The art this week is the double exposed portrait of Richard Mansfield playing the illustrious dual role of Dr. Jekyll and Mr. Hyde circa 1887.

Cheryl Anne Gardner

4 comments:

Anonymous said...

Great post! I feel this way about writing only rarely, when I am writing something personal. It's something that others probably won't see, either.

Jim Murdoch said...

In my third novel I include this line: "Writers don't have lives, they have ongoing research." I think it's one of my better ones. It's certainly how I feel. I have always lived on the edge. Occasionally I have fallen over it. More often that I've liked I have been dragged into the middle of things and that's fine for a bit, a change of perspective, but as soon as I can I scuttle back to my corner where I can see better.

I have mixed feelings about being a writer and I don't think I'm always best equipped to be one which is probably why my output has been so poor because only a part of me is good at being a writer and he has to fight for supremacy. Once he's on top I'm fine and all I want to do is write but so often life gets in the way. Which is why I do far more research than I really need to.
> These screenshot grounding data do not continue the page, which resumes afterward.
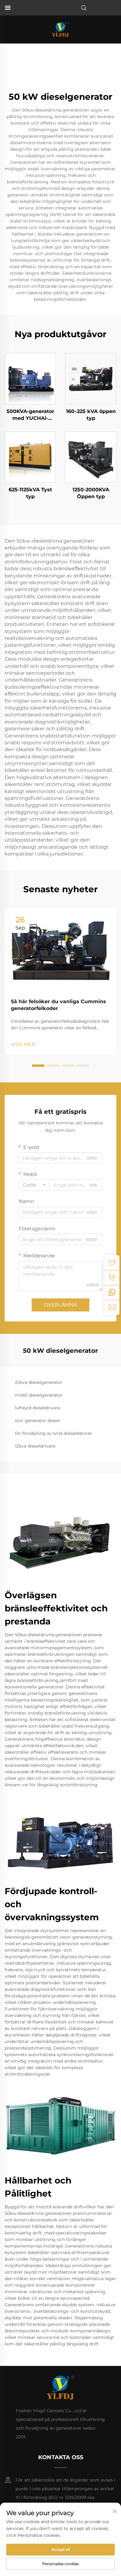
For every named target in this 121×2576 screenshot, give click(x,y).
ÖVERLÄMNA (60, 1305)
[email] (112, 1307)
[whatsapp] (112, 1292)
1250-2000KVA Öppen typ (91, 493)
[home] (60, 29)
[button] (38, 1065)
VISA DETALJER (30, 378)
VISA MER (23, 1044)
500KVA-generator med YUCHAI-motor (30, 415)
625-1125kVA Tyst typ (30, 493)
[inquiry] (112, 1262)
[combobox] (34, 1185)
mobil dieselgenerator (39, 1395)
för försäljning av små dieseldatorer (53, 1433)
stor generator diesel (37, 1420)
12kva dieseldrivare (35, 1446)
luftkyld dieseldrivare (37, 1408)
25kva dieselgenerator (38, 1382)
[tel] (112, 1277)
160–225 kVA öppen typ (91, 414)
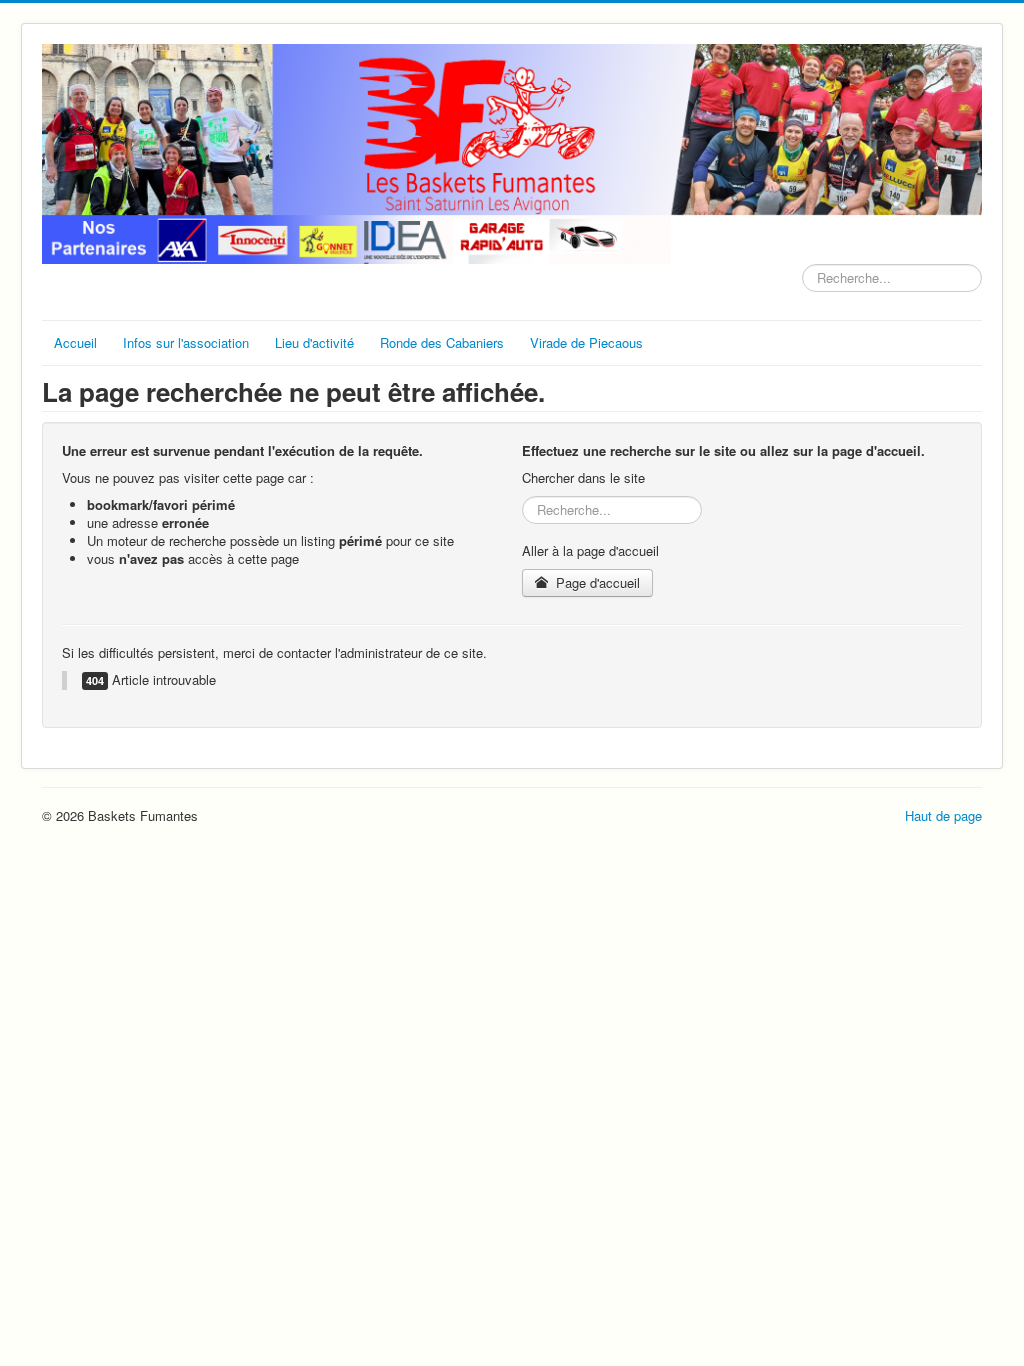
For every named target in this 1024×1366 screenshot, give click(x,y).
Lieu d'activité (314, 342)
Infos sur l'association (186, 342)
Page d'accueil (596, 582)
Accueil (75, 342)
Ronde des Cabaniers (442, 342)
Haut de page (943, 815)
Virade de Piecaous (586, 342)
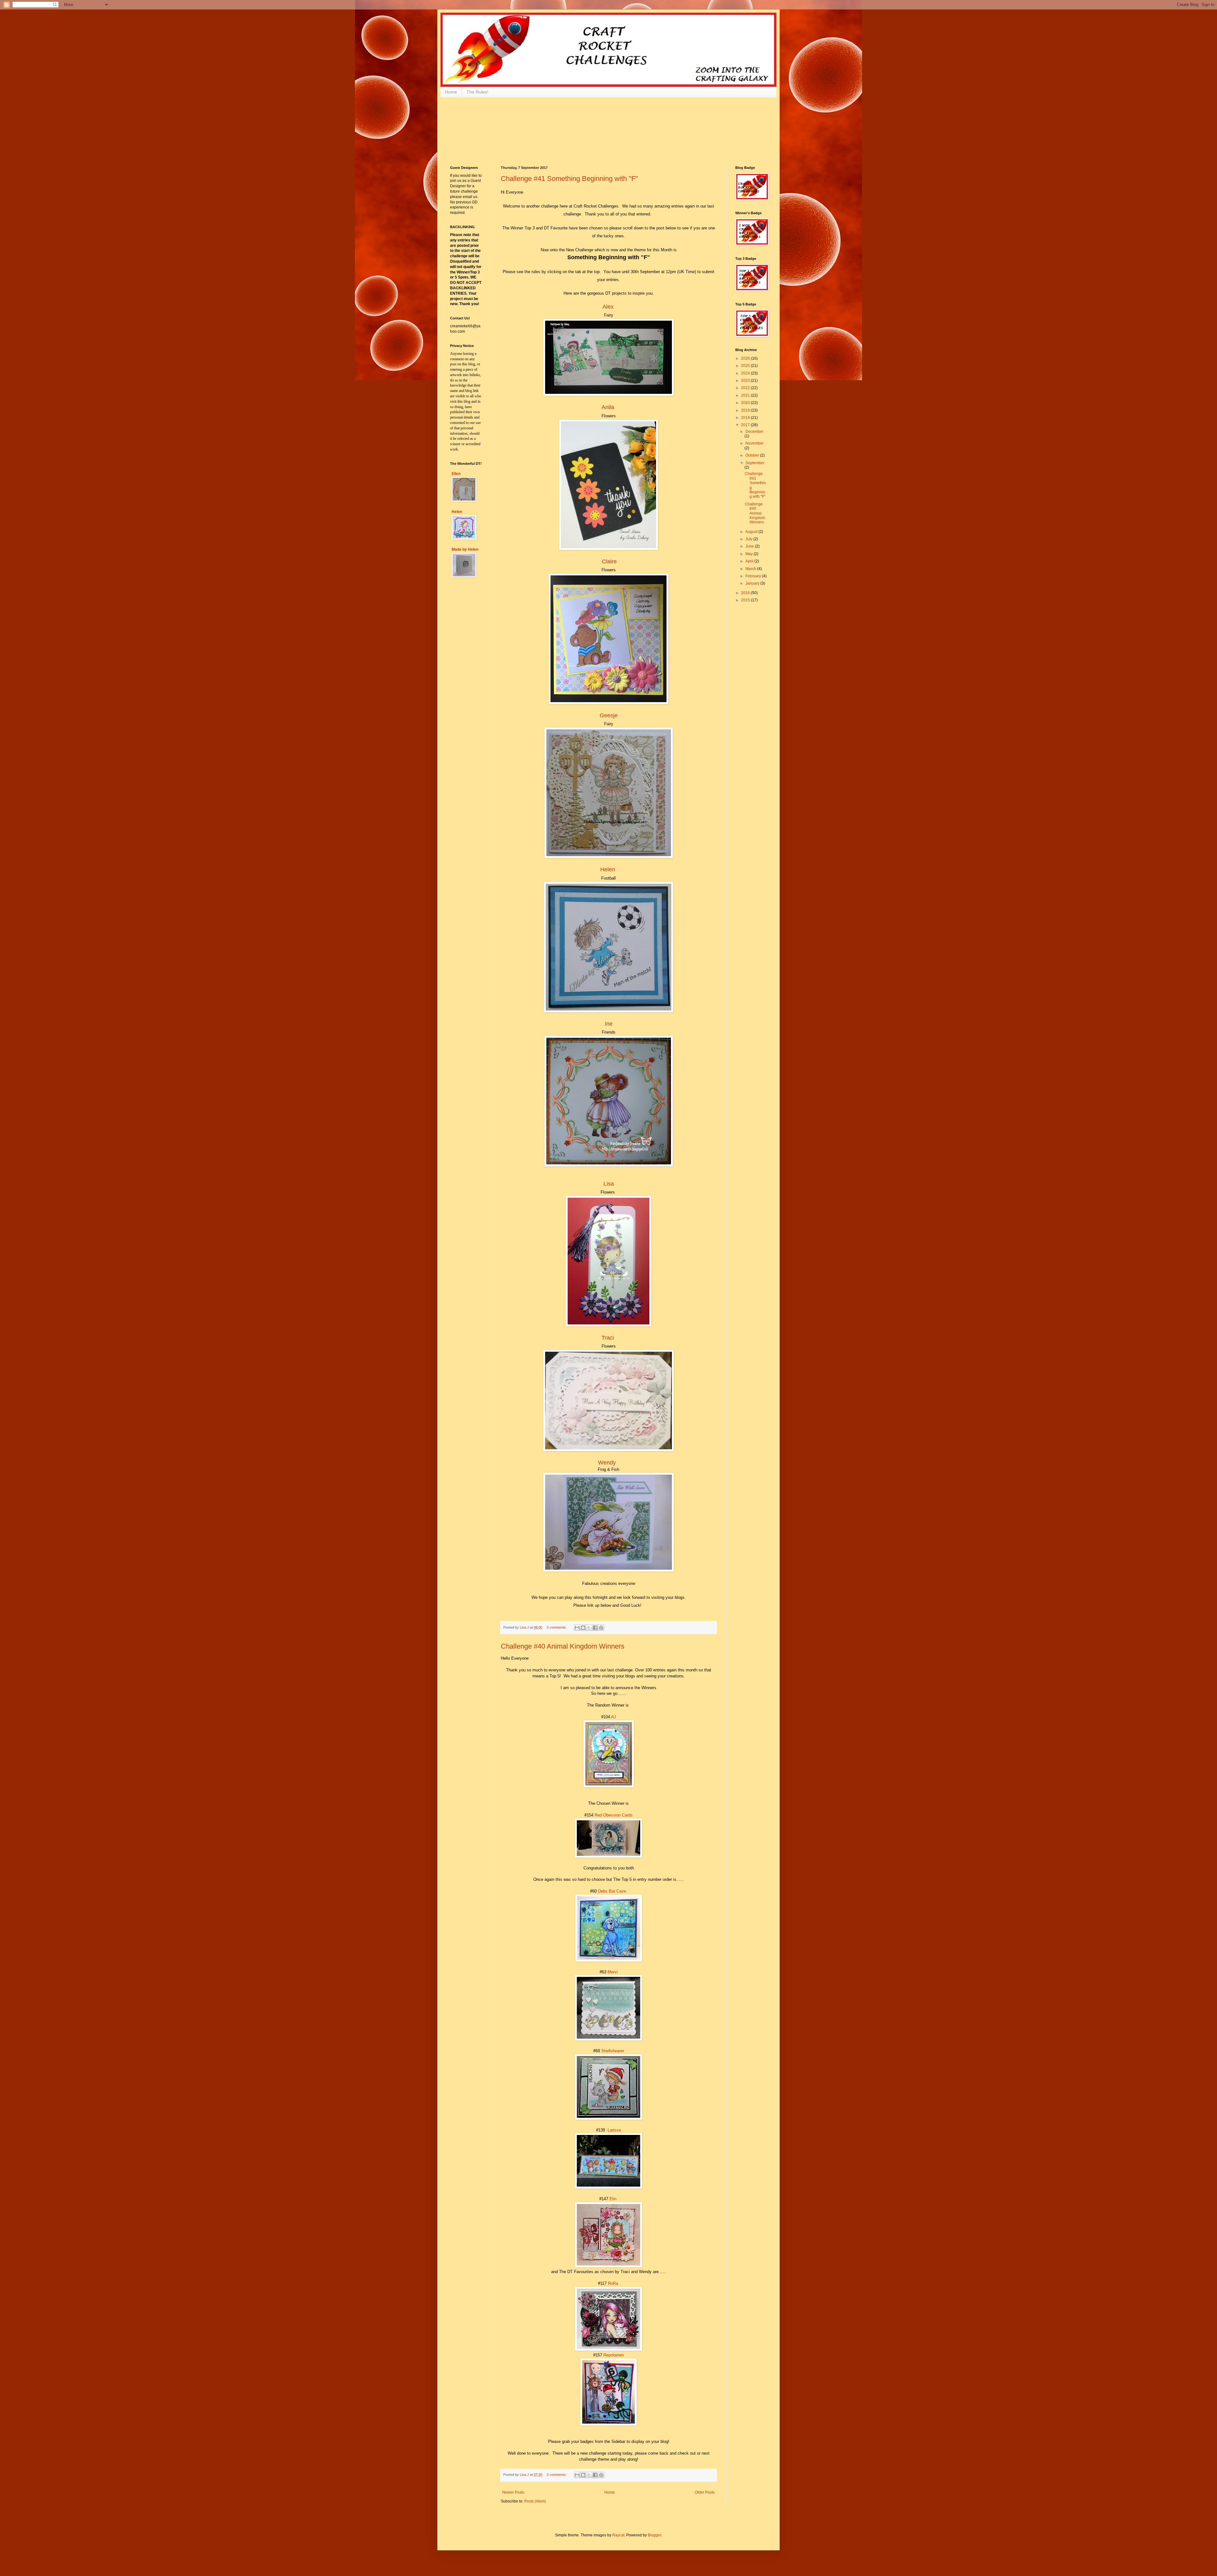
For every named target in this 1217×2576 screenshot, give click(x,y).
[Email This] (577, 1627)
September (754, 463)
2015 (746, 600)
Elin (612, 2198)
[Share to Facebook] (595, 1627)
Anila (608, 407)
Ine (609, 1024)
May (749, 554)
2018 (746, 417)
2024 (746, 373)
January (752, 583)
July (749, 539)
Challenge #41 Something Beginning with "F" (569, 179)
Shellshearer (612, 2050)
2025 (746, 365)
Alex (608, 307)
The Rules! (477, 91)
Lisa (608, 1184)
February (753, 576)
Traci (608, 1338)
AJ (613, 1716)
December (754, 431)
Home (451, 91)
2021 (746, 395)
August (751, 531)
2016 (746, 593)
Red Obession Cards (614, 1815)
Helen (607, 869)
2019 (746, 410)
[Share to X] (589, 1627)
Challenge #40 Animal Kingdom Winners (562, 1646)
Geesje (609, 715)
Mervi (613, 1972)
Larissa (614, 2130)
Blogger (654, 2535)
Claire (609, 561)
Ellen (456, 473)
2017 (746, 425)
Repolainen (613, 2355)
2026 (746, 358)
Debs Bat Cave (612, 1891)
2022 (746, 388)
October (752, 455)
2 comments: (557, 2475)
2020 (746, 402)
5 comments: (557, 1627)
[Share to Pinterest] (601, 1627)
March (751, 569)
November (754, 443)
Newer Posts (513, 2492)
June (750, 546)
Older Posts (705, 2492)
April (749, 561)
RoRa (613, 2283)
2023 (746, 380)
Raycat (618, 2535)
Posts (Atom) (535, 2501)
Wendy (607, 1462)
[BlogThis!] (583, 1627)
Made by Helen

I would say the need to write is permanently with me but the ability to write comes and goes, and by that I mean the ability to write what I want to write. I'm writing now, expressing my thoughts, enjoying the feeling of my fingers flying over the keyboard . . . but I'd rather be working on that half a novel in my office. The thing is I'm writing and I have come to recognise that I'm only partially in control of that process and so I write poems when I can or stories or blogs or reviews - it's all good, even a little comment like this.

Brent Robison said...

You capture very well what goes on for me too: "...when my imaginary world and the real work collide, it isn’t pretty." So I make the unfortunate choice of surrendering to the real world far more than I really want to; I have a highly developed ability to squash my dreams, as if that is what my family needs. But that never pays off because I become "a conflicted person with a serious personality disorder" and my wife lets me know it ain't workin'. Therapy is helping me get closer to knowing my actual needs and expressing them, so I hope that my next book won't take twenty years to wring itself out of me like the last one did.

Cheryl Anne Gardner said...

I like when I don't feel alone, thanks for the support.

Art cannot be rushed. Even Girondo said: A book should be made like a watch and sold like a sausage. Not the other way around. :) I've read enough sausages.

I needed to live twenty years before before I could put one word to the page, so I am well into twenty plus now. I am 5 years into my series of novellas. I learned my lesson about patience early on. Like Jim, my "ability" to write waxes and wanes. If I rush it, I get crap.